▶ **Work item**
Show every line from the entries that follow which holds the word "Plated".

▶ **Dataset records**

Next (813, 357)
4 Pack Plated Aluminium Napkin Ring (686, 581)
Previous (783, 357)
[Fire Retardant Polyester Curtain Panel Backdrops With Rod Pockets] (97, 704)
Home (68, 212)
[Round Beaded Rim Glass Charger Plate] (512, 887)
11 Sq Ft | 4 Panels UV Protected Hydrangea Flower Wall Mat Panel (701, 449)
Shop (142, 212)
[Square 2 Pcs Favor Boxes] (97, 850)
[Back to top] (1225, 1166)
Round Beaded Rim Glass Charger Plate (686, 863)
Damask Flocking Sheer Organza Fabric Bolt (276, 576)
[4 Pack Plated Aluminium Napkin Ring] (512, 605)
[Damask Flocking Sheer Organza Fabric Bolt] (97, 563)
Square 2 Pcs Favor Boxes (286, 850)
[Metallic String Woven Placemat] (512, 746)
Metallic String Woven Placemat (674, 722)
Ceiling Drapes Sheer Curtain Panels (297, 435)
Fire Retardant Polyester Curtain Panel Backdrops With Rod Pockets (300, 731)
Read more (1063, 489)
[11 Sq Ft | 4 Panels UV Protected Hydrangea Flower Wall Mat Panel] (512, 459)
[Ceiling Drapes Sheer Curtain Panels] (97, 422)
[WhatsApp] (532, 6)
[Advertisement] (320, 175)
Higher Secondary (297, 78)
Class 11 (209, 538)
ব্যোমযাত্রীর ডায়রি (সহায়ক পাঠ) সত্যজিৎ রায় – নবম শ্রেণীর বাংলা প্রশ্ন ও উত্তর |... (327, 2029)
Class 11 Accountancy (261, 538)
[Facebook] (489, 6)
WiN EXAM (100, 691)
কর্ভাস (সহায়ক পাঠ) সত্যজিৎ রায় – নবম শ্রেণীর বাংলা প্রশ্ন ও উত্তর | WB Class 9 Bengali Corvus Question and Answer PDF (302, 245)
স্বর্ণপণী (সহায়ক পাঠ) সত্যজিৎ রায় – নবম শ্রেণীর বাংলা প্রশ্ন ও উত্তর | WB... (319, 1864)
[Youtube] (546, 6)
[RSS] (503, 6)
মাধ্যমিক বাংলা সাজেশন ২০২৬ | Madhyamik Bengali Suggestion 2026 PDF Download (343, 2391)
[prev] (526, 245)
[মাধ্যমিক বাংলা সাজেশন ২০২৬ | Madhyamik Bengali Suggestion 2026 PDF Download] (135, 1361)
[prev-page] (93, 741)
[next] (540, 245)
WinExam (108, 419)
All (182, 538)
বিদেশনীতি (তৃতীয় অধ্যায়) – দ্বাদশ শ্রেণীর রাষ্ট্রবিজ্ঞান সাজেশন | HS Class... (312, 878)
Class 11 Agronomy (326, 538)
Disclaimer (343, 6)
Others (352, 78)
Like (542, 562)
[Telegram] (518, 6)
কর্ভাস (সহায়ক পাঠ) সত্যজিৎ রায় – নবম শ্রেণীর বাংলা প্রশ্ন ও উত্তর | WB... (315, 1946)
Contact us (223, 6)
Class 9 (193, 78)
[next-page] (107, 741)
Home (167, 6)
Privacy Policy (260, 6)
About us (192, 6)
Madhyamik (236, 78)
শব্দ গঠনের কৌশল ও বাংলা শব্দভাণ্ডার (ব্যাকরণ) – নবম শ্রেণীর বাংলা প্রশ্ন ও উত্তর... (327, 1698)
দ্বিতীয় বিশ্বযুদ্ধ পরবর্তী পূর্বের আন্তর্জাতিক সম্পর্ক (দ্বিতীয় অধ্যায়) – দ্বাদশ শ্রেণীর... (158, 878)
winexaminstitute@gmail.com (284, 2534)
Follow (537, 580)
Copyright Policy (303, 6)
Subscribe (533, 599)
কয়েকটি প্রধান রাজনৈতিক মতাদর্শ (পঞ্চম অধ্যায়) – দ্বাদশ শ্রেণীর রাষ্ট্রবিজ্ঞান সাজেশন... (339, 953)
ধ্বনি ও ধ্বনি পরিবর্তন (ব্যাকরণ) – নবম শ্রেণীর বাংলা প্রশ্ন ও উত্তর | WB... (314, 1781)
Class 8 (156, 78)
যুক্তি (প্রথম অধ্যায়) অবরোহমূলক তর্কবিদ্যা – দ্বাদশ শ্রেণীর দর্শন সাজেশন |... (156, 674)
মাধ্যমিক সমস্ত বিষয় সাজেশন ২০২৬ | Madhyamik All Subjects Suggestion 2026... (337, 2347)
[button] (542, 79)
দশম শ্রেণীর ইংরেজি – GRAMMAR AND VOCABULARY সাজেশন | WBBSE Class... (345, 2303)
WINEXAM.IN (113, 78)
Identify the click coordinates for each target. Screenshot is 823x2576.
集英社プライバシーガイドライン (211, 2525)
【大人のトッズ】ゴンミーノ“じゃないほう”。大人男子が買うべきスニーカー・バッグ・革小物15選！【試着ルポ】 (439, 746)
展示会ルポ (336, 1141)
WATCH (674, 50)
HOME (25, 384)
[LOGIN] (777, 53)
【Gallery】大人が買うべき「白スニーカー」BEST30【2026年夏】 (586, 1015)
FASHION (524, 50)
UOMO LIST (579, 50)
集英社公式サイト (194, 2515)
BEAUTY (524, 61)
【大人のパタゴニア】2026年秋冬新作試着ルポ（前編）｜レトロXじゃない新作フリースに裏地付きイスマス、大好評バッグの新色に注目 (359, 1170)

▶ **Written solution**
4 Pack Plated Aluminium Napkin Ring (686, 581)
[4 Pack Plated Aluminium Napkin Ring] (512, 605)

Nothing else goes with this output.